Implementing CDrive


Now that you know exactly what you want, you can start to create the CDrive class. You can declare a class to be either private or public. I provide a public version in the VBCore DLL project. (VBCore is discussed in more detail later.) CDrive can just as easily be private. I provide a separate, private copy of the CDrive class in a file called PDRIVE.CLS. If you want to use the private version, put PDRIVE.CLS into your project rather than DRIVE.CLS.


Unfortunately, you can’t use the same class file for a private class in one project and a public class in another. I provide separate but otherwise identical private copies of all my public classes.
The private module names are the same as the public names with P_ as a prefix letter. They can be created by using the Save As
command and then changing the Instancing property to Private.
The Global Wizard described in Chapter 5 can translate private classes into public classes and vice versa automatically. This is an annoyance for maintenance, but you have to live with some similar scheme if you want to use the same class in different contexts.

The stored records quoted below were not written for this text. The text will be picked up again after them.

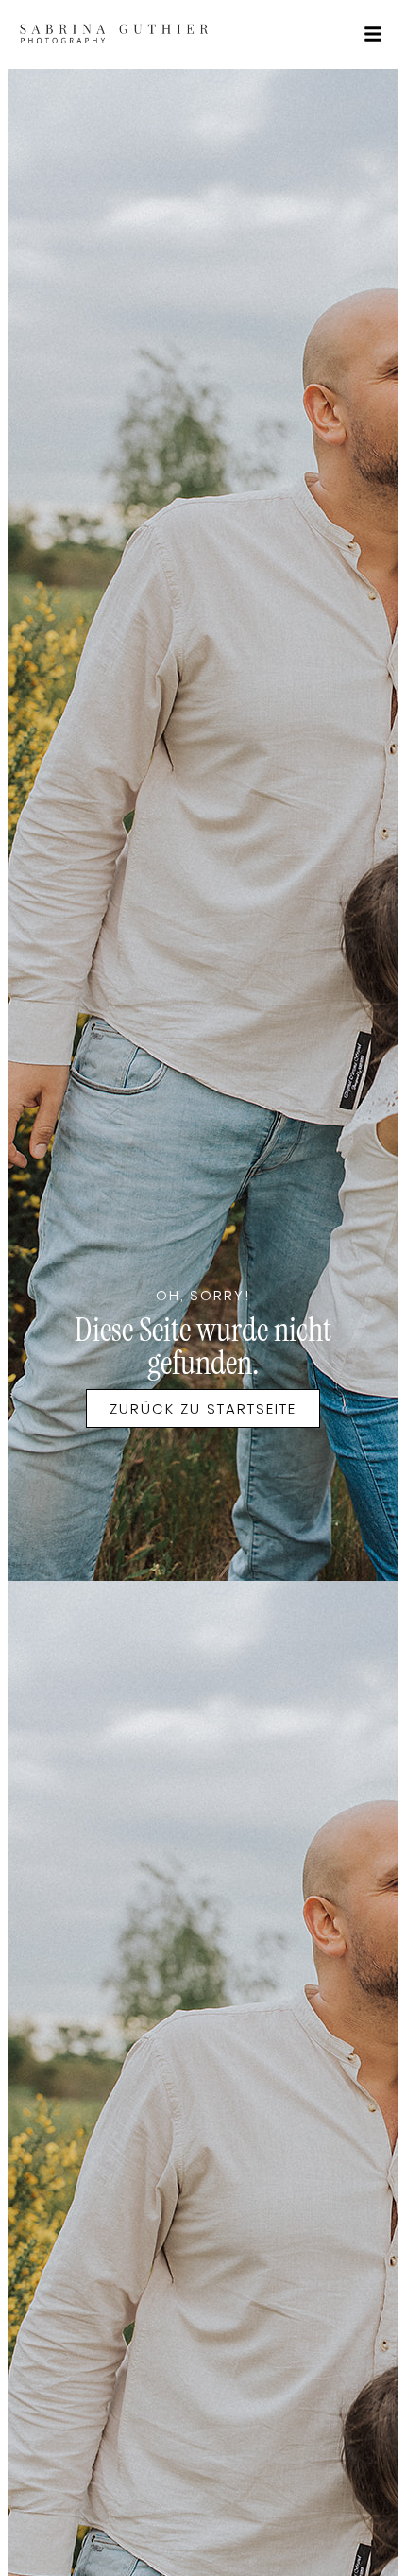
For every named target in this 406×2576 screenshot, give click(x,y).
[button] (373, 34)
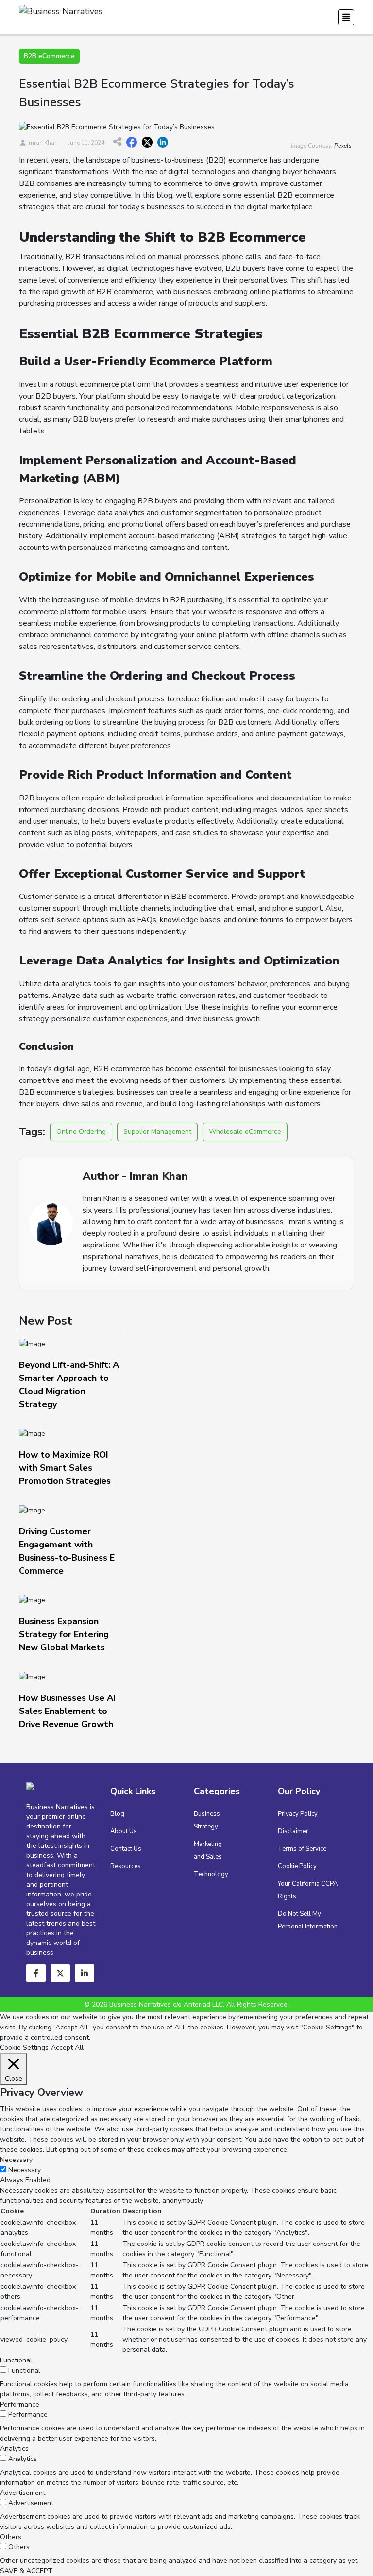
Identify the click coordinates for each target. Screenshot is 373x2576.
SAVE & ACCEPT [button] (26, 2571)
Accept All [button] (67, 2047)
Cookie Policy (297, 1866)
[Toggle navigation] (346, 17)
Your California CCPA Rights (308, 1890)
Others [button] (10, 2537)
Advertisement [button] (22, 2492)
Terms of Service (302, 1849)
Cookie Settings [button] (24, 2047)
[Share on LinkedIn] (162, 142)
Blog (117, 1814)
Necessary (24, 2170)
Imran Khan (42, 143)
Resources (125, 1866)
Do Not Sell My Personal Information (308, 1920)
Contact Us (125, 1849)
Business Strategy (207, 1820)
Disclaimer (293, 1831)
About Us (123, 1831)
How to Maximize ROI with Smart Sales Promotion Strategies (65, 1468)
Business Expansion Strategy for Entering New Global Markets (64, 1634)
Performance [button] (19, 2404)
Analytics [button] (14, 2448)
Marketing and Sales (208, 1850)
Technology (211, 1874)
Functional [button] (16, 2360)
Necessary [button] (16, 2159)
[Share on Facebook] (131, 142)
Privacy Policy (298, 1814)
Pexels (343, 146)
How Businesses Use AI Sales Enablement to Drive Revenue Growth (67, 1711)
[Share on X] (147, 142)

There are two ways to define a property. The first way looks like a variable declaration:

Public Root As String

But if you define the Root property this way, you lose all control of it. The user can set or read it at any time without your knowledge. In CDrive, you need to do a lot of work whenever anyone sets the Root property. First you must confirm that the user has passed an actual root path. Next you calculate and store permanent data about the drive as soon as it is initialized. Then, when the user asks for the information later, you return the pre-calculated values.


The mechanism that makes this possible is the property procedure. Property Get, Property Let, and Property Set enable you to write procedures that look like public variables.


There are generally two strategies for defining properties, and CDrive follows them both. For properties that don’t change dynamically, it does all the initialization and calculation up front. In other words, the Property Let procedures do all the work and the Property Get procedures simply return pre-calculated internal data. But some data about a drive might change from moment to moment (for example, the number of free bytes). You want to recalculate these dynamic properties each time their Property Get is called. In other words, the Property Get procedure does all the real calculation and validation, while
the Property Let does the least work it can get away with.